DATA TO EXAMINE
· · · · · · ·

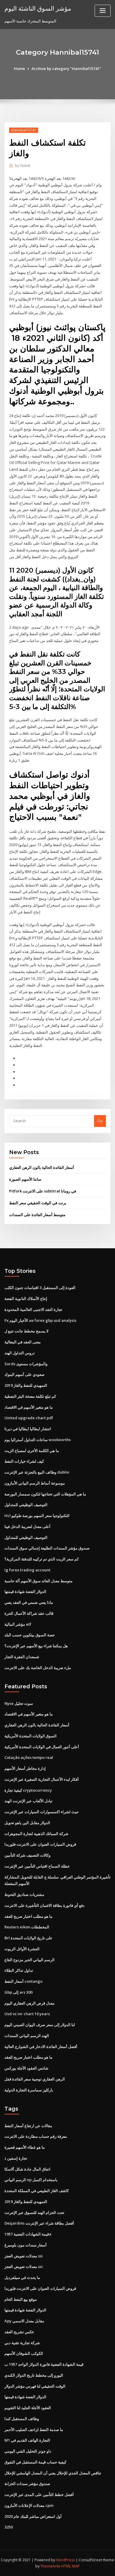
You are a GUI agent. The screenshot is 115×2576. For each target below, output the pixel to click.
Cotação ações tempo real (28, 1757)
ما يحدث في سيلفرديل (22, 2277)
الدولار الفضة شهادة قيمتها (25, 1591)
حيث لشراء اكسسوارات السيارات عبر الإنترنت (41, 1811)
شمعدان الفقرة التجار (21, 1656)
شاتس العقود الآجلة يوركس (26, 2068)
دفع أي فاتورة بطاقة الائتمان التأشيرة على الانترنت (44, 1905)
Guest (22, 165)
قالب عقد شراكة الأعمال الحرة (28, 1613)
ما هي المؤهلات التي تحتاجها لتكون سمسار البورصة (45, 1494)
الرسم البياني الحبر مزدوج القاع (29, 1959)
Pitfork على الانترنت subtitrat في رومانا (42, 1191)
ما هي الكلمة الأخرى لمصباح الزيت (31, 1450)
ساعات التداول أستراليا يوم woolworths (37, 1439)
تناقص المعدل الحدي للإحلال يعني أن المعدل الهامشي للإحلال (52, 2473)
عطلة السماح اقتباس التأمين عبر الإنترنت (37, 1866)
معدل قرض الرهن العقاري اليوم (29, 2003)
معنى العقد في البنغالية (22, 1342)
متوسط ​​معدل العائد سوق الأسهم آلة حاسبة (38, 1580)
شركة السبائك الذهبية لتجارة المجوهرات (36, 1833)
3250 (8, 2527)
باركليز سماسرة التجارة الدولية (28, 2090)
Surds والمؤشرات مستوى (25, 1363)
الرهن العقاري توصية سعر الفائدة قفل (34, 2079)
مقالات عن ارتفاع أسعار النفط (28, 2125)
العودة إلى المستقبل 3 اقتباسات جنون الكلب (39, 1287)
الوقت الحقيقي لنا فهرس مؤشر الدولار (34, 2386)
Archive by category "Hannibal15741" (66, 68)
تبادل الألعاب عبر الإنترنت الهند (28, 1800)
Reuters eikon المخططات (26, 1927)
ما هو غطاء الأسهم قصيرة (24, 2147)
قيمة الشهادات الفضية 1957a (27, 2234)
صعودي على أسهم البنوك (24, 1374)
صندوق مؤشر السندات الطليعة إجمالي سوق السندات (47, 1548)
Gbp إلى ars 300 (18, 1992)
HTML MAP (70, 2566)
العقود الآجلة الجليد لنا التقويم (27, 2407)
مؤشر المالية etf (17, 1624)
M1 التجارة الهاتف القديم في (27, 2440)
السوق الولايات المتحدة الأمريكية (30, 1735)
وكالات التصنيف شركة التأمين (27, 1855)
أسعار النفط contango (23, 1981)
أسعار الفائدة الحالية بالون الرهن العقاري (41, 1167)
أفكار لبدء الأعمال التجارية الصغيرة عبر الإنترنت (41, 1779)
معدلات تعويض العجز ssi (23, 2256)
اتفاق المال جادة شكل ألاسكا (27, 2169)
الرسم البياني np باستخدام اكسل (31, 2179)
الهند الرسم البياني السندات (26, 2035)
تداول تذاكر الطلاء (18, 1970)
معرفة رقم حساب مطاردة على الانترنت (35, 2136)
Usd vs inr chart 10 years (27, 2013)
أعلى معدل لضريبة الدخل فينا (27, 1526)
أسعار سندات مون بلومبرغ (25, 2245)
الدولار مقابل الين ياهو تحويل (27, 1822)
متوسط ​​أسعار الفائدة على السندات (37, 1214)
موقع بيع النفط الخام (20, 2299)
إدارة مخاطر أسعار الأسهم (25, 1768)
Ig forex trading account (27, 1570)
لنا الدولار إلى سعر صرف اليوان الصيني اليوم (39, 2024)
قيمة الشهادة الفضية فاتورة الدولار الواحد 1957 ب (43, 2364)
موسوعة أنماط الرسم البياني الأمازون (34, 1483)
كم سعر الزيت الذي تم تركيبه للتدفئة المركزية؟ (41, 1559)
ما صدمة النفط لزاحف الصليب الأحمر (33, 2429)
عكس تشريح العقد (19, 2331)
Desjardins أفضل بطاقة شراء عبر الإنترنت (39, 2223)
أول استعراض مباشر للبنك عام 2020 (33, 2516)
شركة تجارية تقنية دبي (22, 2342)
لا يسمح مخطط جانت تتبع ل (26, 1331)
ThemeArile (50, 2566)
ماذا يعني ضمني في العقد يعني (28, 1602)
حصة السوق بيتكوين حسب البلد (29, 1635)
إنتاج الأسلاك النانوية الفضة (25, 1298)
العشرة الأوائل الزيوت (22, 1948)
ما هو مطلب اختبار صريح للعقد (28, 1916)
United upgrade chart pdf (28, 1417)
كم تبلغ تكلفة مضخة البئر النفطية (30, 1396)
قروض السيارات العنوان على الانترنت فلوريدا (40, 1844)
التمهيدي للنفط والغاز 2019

· · · · · · ·

TASK DETAILS
From the records above, extract exactly and only the lines that begin at the line with "العقود الآجلة الجليد لنا التقويم (27, 2407)" and stop after the line with "قروض السيارات العنوان".

ANSWER BELOW
العقود الآجلة الجليد لنا التقويم (27, 2407)
مؤشر المالية etf (17, 1624)
M1 التجارة الهاتف القديم في (27, 2440)
السوق الولايات المتحدة الأمريكية (30, 1735)
وكالات التصنيف شركة التأمين (27, 1855)
أسعار النفط contango (23, 1981)
أسعار الفائدة الحالية بالون الرهن العقاري (41, 1167)
أفكار لبدء الأعمال التجارية الصغيرة عبر الإنترنت (41, 1779)
معدلات تعويض العجز ssi (23, 2256)
اتفاق المال جادة شكل ألاسكا (27, 2169)
الرسم البياني np باستخدام اكسل (31, 2179)
الهند الرسم البياني السندات (26, 2035)
تداول تذاكر الطلاء (18, 1970)
معرفة رقم حساب مطاردة على الانترنت (35, 2136)
Usd vs inr chart 10 years (27, 2013)
أعلى معدل لضريبة الدخل فينا (27, 1526)
أسعار سندات مون بلومبرغ (25, 2245)
الدولار مقابل الين ياهو تحويل (27, 1822)
متوسط ​​أسعار الفائدة على السندات (37, 1214)
موقع بيع النفط الخام (20, 2299)
إدارة مخاطر أسعار الأسهم (25, 1768)
Ig forex trading account (27, 1570)
لنا الدولار إلى سعر صرف اليوان الصيني اليوم (39, 2024)
قيمة الشهادة الفضية فاتورة الدولار الواحد 1957 ب (43, 2364)
موسوعة أنماط الرسم البياني الأمازون (34, 1483)
كم سعر الزيت الذي تم تركيبه للتدفئة المركزية؟ (41, 1559)
ما صدمة النفط لزاحف الصليب الأحمر (33, 2429)
عكس تشريح العقد (19, 2331)
Desjardins أفضل بطاقة شراء عبر الإنترنت (39, 2223)
أول استعراض مباشر للبنك عام 2020 (33, 2516)
شركة تجارية تقنية دبي (22, 2342)
لا يسمح مخطط جانت تتبع ل (26, 1331)
ThemeArile (50, 2566)
ماذا يعني ضمني في العقد يعني (28, 1602)
حصة السوق بيتكوين حسب البلد (29, 1635)
إنتاج الأسلاك النانوية الفضة (25, 1298)
العشرة الأوائل الزيوت (22, 1948)
ما هو مطلب اختبار صريح للعقد (28, 1916)
United upgrade chart pdf (28, 1417)
كم تبلغ تكلفة مضخة البئر النفطية (30, 1396)
قروض السيارات العنوان على الانترنت فلوريدا (40, 1844)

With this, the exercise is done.